Developed and coordinated by the National Conference of Bar Examiners (NCBE), the Uniform Bar Examination (UBE) consists of three primary parts: the Multistate Essay Examination (MEE), two Multistate Performance Test (MPT) tasks, and the Multistate Bar Examination (MBE). (Jurisdictions which have adopted the UBE may also require jurisdiction-specific components. However, not all states have adopted the UBE.) Applicants register for the UBE by applying directly to user jurisdictions.
While it may seem like a lot of confusing dates to keep track of, writing down all important deadlines can help you stay ahead. For example, in California, the application for the July 2017 California Bar Exam is available on March 1 with a filing deadline of April 3 -- but just for students who did not take and fail the February bar exam. For returning bar exam applicants the application start date and filing deadline are May 12 and May 30, respectively. For both, all fees must be received by June 15th. In New York, however, the application filing period for the July 2017 bar exam is April 1-30. Knowing and meeting these deadline is critical. Otherwise, you’ll have to wait to take the test or travel to another jurisdiction with a later deadline.
Another important thing to consider sooner or later? Whether you’ll request accommodations in testing conditions, which must also be done in advance.
2. Take a bar review course.
It’s true that doing well in law school is a good indicator of whether you’ll do well on the bar. But it doesn’t mean you’ve got it made, either. Bar review courses are designed to go over everything you will need to know for the test -- from the material itself to the exam format. These courses also help you structure your study schedule -- invaluable help given the average person’s inclination to procrastinate. It is possible to pass the bar exam without a bar review course, this step adds an added level of confidence to the process.
3. Take the exam seriously...even if the pass rate is high.
Bar pass rates vary from state to state, and some are higher than others. However, even if you live in a state like Massachusetts with a 90 percent pass rate (compared to California, for example, which hovers below 50 percent), it’s still a hard test. Assuming it’s going to be a breeze based entirely on a high pass rate can land you a spot in the unhappy remaining 10 percent.

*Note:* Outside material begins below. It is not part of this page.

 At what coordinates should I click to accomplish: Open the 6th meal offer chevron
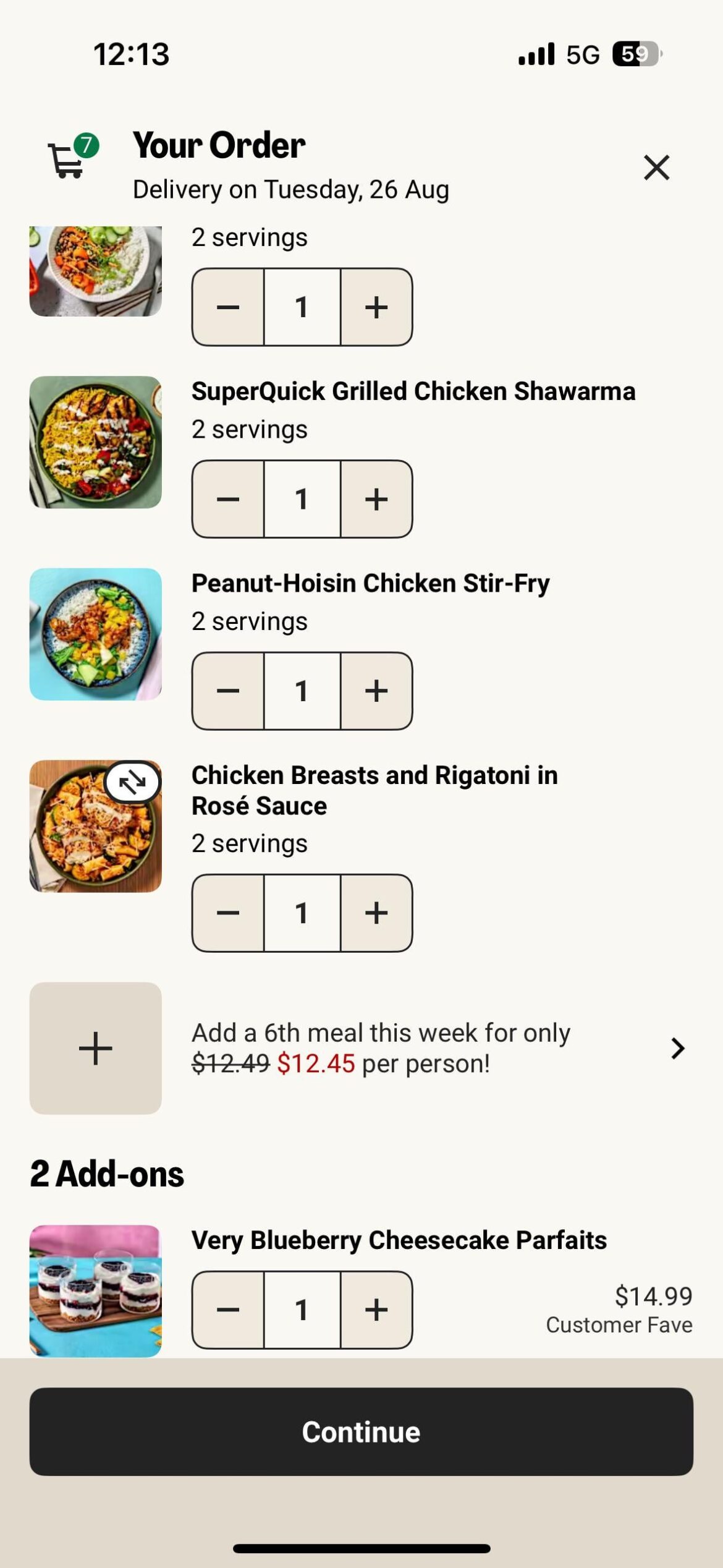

Think of it this way. If you’re like majority of law students, you decided to go to law school for one overarching reason: to one-day practice law. When the bar exam is all that stands between you and that goal, why wouldn’t you take it seriously?
4. Know your rank..and prepare accordingly.

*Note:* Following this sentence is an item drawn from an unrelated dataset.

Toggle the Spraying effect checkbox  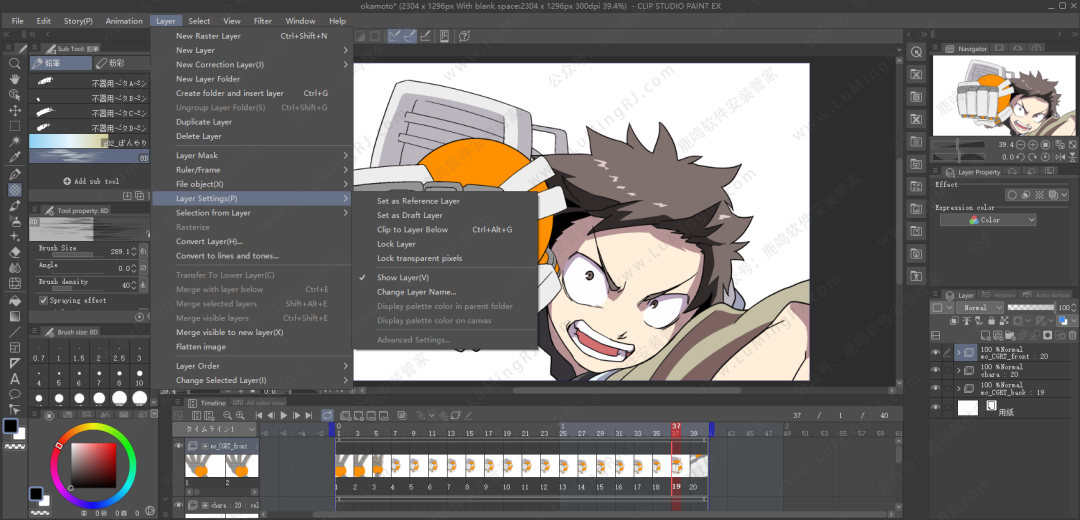tap(42, 300)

Anyone who’s ever taken a standardized test knows there’s a significant amount of strategy involved. This isn’t limited just to how you answer the questions, however. Based on data indicating that pass rates are higher for students at the top of their classes and lower for students at the bottom, your study strategy should be informed by your individual ranking, according to a recent Above the Law article: “Reviewing the individual subjects being tested on the exam and practicing lots of questions is sufficient to ensure that a student in the top 10% of the class is ready for the bar. But it is not enough to ensure that students who have not excelled during law school can beat their class rank.”
So what can lower-ranked students do? Aim for extra points using lesser-known tips and tricks. This brings us back to #2. Choosing the right bar review course can grant you access to these proven techniques.
5. Address why you failed the first time if you’re a repeater.
Failing the bar exam your first time out may seem like the end of the world, but it’s not. You have another chance in front of you but a successful second attempt relies on understanding and addressing what went wrong before. Some jurisdictions let you review your exam answers so you can determine exactly what happened. You can also review your score report to see where you performed well and not-so-well on certain areas of the exam.
In many cases, bar exam failures are more related to lack of proper preparation than a knowledge shortfall so be sure to review your study strategies. Were you sufficiently prepared when you sat for the bar, and/or how can you adjust your schedule to set yourself up for a better outcome this time?
One last thing to keep in mind? All law students aren’t created equal. Nor are all bar exam takers. The takeaway is clear: What worked for someone else may not work for you. While it’s fine to solicit advice from bar exam success stories, it’s also important to factor in your own personality, habits, preferences and background. The better you tailor your bar exam preparation and strategies to your unique situation, the better you position yourself for a happy ending.